Anna Keiko's poetry book The Language of Deep Sleep (Shanghai, first edition, June 2017) features a preface by Li Tianjing, who is a member of the Chinese Writers Association and editor of the China Normal University Magazine. It also features another text by Wang Genfa, who is a member of the Jiangxi Writers Association and a member of the China Television Artists Association as well as vice chairman of the Shangrao Writers Association. Both authors praise Anna Keiko's poetry.
Her poetry book Solitude in the Blood features a preface by Wang Yagang, Chairman of the Shanghai Pudong New Area Writers Association and a member of the Chinese Writers Association. It also features a preface by the Belgian poet Germain Droogenbroodt, a text by Lidia Chiarelli, another text by a Romanian translator of German origin who is also a writer, and a text by a Polish poet and artist.

As the journalist Quan Shen wrote in an article about Anna Keiko, Anna Keiko gets considerable – positive and negative – attention in China. In this article, the journalist quotes from a speech by the editor of the "Shanghai Poets'" Magazine who is also a member of the Chinese Writers' Association.
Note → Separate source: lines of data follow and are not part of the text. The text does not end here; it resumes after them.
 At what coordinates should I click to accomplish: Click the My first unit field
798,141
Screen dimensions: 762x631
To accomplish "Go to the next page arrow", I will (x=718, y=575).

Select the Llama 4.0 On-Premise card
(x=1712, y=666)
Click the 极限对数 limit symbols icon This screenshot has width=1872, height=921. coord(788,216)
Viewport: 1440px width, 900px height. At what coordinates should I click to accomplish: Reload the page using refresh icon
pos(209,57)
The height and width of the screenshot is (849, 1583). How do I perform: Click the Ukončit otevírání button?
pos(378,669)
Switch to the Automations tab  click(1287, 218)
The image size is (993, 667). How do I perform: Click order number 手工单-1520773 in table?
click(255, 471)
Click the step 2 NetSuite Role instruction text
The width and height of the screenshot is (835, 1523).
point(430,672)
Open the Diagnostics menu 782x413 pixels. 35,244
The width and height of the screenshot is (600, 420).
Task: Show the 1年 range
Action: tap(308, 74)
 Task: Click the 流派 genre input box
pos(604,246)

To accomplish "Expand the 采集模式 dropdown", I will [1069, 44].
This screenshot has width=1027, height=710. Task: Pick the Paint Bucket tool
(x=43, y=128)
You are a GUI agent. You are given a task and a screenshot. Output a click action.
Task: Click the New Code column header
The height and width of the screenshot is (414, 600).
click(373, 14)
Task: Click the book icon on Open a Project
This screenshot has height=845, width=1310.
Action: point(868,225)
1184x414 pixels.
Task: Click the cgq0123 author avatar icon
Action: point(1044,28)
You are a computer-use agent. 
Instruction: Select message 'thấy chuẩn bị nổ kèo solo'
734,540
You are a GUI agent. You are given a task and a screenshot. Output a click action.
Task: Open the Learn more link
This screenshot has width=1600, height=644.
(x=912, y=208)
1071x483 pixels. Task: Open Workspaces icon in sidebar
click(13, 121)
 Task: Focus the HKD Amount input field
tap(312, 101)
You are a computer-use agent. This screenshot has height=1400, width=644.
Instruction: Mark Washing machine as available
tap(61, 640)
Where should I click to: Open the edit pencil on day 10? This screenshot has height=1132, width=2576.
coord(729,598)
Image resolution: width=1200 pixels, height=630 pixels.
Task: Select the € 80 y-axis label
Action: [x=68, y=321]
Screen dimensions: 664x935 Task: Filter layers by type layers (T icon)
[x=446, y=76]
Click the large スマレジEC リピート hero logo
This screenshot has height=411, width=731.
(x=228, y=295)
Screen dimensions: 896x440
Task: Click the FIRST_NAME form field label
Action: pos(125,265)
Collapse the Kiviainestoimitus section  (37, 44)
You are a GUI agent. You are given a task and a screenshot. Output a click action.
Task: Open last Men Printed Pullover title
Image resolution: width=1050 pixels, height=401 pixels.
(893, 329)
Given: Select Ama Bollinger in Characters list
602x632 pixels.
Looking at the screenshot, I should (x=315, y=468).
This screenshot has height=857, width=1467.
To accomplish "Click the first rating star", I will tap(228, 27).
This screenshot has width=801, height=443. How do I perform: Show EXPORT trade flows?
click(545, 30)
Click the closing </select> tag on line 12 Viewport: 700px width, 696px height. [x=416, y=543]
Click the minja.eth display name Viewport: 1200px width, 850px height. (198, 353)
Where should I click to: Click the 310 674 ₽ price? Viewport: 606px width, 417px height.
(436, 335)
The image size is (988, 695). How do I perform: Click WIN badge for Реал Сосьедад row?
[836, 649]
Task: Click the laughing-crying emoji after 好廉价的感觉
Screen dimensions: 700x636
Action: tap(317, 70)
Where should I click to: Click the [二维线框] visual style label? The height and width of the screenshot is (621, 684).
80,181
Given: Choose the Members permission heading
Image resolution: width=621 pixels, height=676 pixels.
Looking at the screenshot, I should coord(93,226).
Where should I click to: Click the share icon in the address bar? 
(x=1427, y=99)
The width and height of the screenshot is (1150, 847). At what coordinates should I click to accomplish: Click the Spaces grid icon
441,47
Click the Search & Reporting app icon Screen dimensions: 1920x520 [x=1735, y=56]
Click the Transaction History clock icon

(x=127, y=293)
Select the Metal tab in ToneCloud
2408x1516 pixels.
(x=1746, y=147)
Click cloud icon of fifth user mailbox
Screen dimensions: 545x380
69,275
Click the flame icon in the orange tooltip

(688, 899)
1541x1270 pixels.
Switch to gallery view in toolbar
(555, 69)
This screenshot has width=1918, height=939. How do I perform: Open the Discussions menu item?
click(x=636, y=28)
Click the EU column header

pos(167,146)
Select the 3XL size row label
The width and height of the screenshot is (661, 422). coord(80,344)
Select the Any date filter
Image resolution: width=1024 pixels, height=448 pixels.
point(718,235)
This colleague of Anna Keiko said about her poetic work that Anna Keiko's poetry creation has reached a high "level of perfection." According to this quoted Chinese author, one cannot fail to note in her poetry "inner monologues, confession of pain, expression of emotions, and releases of the soul". The quoted colleague asserts that her poems can "stir the heartstrings of the readers" because of their profound "resonance!"

Turning to the echo caused internationally by her poetry, Quan Shen then adds that abroad, the renowned poet Germain Germaine Droogenbroodt wrote in the preface to her latest collection of poems "Loneliness in the Blood" that Anna Keiko's poetry "forms a bridge linking east and west in international poetry", and that her poetry is not so much the reappearance of the past; it is rather an exploration of reality, full of a strong sense of survival."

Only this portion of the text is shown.